Wednesday, October 20, 2010

The Lies We Tell Ourselves

It is interesting to think about the world view that we shape for ourselves. Of course there is the whole "nature-nurture" debate regarding how we become the unique people that we are. But I would also argue that, in addition to whatever combination of nature and nurture that shapes our world-view, there is also a part of ourselves that molds ourselves to be the person that we want to be. This may seem like an obvious sentiment. Of course there is a degree to which we shape our beings and create ourselves. However, at the risk of seeming overly existential and deep, I think that much of this self-creation is because of the lies that we tell ourselves about who we are.

Matt was telling me about a guy at his workplace who often tries to engage him in conversation as a way to either consciously or sub-consciously validate his own feelings of self-worth. Matt is in university and this co-worker is not university educated but is a self-taught-over-the-Internet guy. Not that this is a problem, but Matt feels like this guy will often start conversations as a means to prove to himself that it is okay that he didn't go to school. That he doesn't need to go to school because he can outsmart this person who has a university education.

This got Matt thinking about how we lie to ourselves to make ourselves feel better about who we are and to create a picture of ourselves which jives with who we want ourselves to be. But the more he started thinking about that, the more he started thinking about the lies he tells himself about himself. And when he was telling me about these thoughts, he got me thinking about the lies that I tell myself.

Why do we do this? Perhaps it has a lot to do with the world that we live in - this global community where the other side of the world doesn't feel so far away with the Internet. The world is moving so fast that real knowledge is difficult to obtain. People don't really read books anymore... or the newspaper. And yet, we seem to think that we know more now than ever before. However, I often feel like this "knowledge" is so superficial and so fleeting because it is often based on heavily biased or unsubstantiated articles or websites or blogs. So sure, information is at our fingertips and easier to obtain, but it is the information that we want to obtain. It is the information that we choose to follow because if we don't like something, something else that we will like is only a click away.

This ability to shape our world-view and validate our own sense of self-worth by surrounding ourselves with only the viewpoints that we find agreeable has created a world where everyone is so sure of one's own intelligence and set of opinions that no one searches out differing world-views to act as a counter-balance. Rather, lies about who is right and what is right spread so quickly and insulate people from the truth that maybe they are not right. Maybe they do need to get off the Internet and search out other means of knowing the world. Or maybe they need step out of their university educated mind and consider the world from the many different perspectives that exist off campus. Or maybe they do need to open their church doors a little wider to consider, actually consider, why other people believe differently.
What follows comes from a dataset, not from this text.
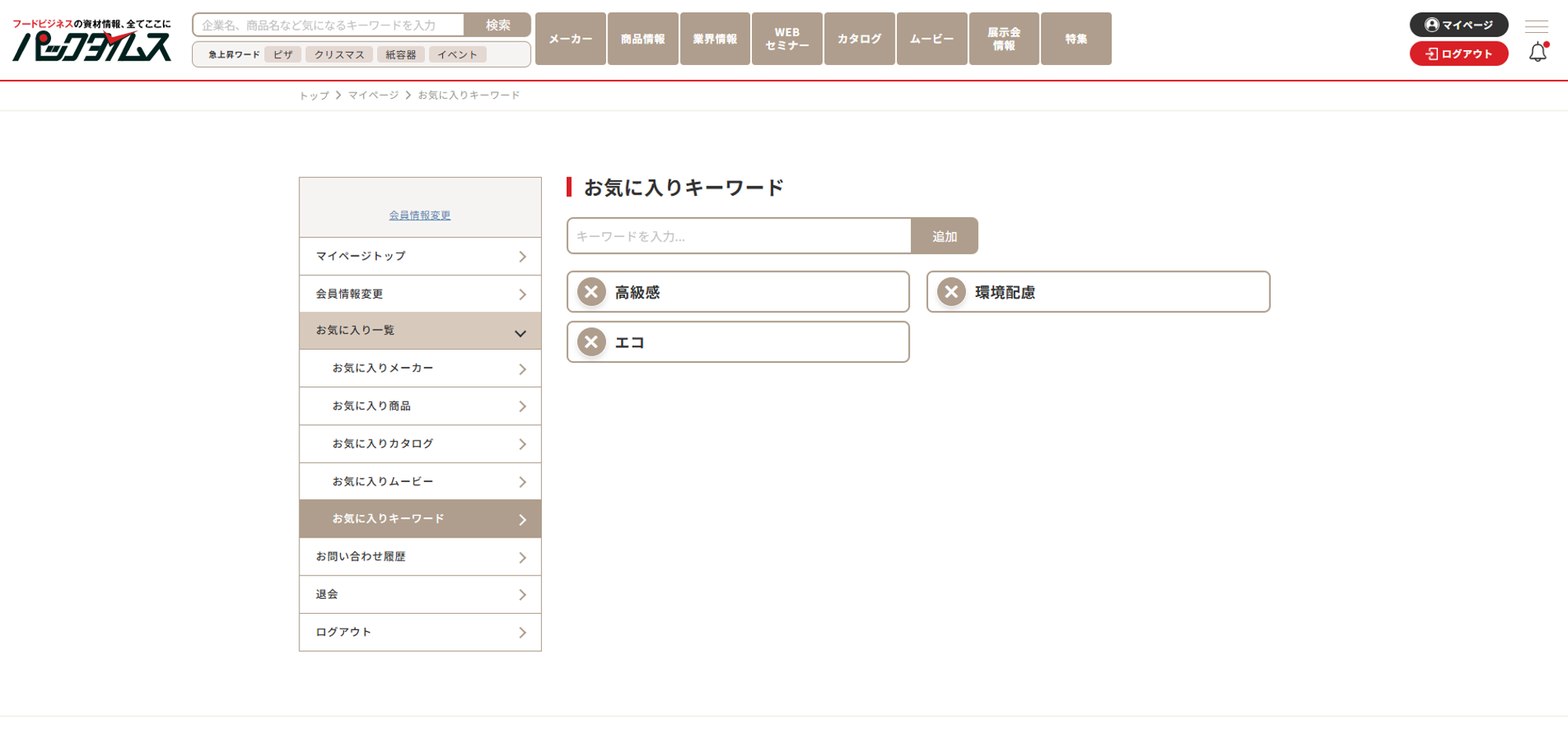Open the WEBセミナー navigation tab
Screen dimensions: 1568x747
coord(786,39)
But I think that these lies exist in more than just one's thoughts on life and right and wrong. The lies we tell ourselves exist in what we believe will make us happy or what we believe is valuable and what constitutes a valid use of our time. As I look around my community, and my city, all I can see is a superficiality and a shallow disregard for anything that requires effort or will impede comfort. Call me a tree-hugger, or an idealist, or a dreamer, or whatever else you would like, but it really really bothers me when I observe this shallow need for comfort or convenience over social and environmental consciousness. Or when I see a virtual reality taking the place of a real, tangible community of people where real discussion and debate is possible.

And what bothers me even more than all of this is when I look at my own life and I see these things. The reason that I don't see these things in myself on a day-to-day basis is because of the self-validating lies that I tell to keep the truth at bay.

How else can I close but to quote a few lines from Dionne Brand's latest book of poetry:

I lived and loved, some might say,
in momentous times,
looking back, my dreams were full of prisons
(ossuary I, 1-3).

2 comments:

Me said...

Very interesting Steph, makes me miss you even more. Your blog reminded me of a guest speaker I had in my children's literature class yesterday. She, Kerry Mallan, thinks that lies and secrets are a survival mechanism for young girls as they grow up. She looks at this in children's literature and finds that much of young adult lit for girls is centered on this theme of secrets and lies. The ones that she talked about were : Skim (I missed the author), Secrets (by Jacqueline Wilson) and Persepolis (Marjane Satrapi). It's a really interesting observation - maybe children's literature is teaching people to lie to themselves and to others, as a way of getting through life. food for thought. :)

joyce said...

Steph, I really enjoy reading your thoughts and musings on this idea of lying to ourselves. I've often lied to myself in order to motivate myself to study for subjects I found challenging. More and more I am challenging myself to be honest to myself, and only then can I be honest with others around me.

Last week I listened to a lecture by a psychologist named Dr. Jordan Peterson who also conducts research on "self-deception". It is healthy to a certain extent, but becomes or leads to mental illness in more extreme forms.

I hope you can study in Toronto someday. I think I would like to get to know you.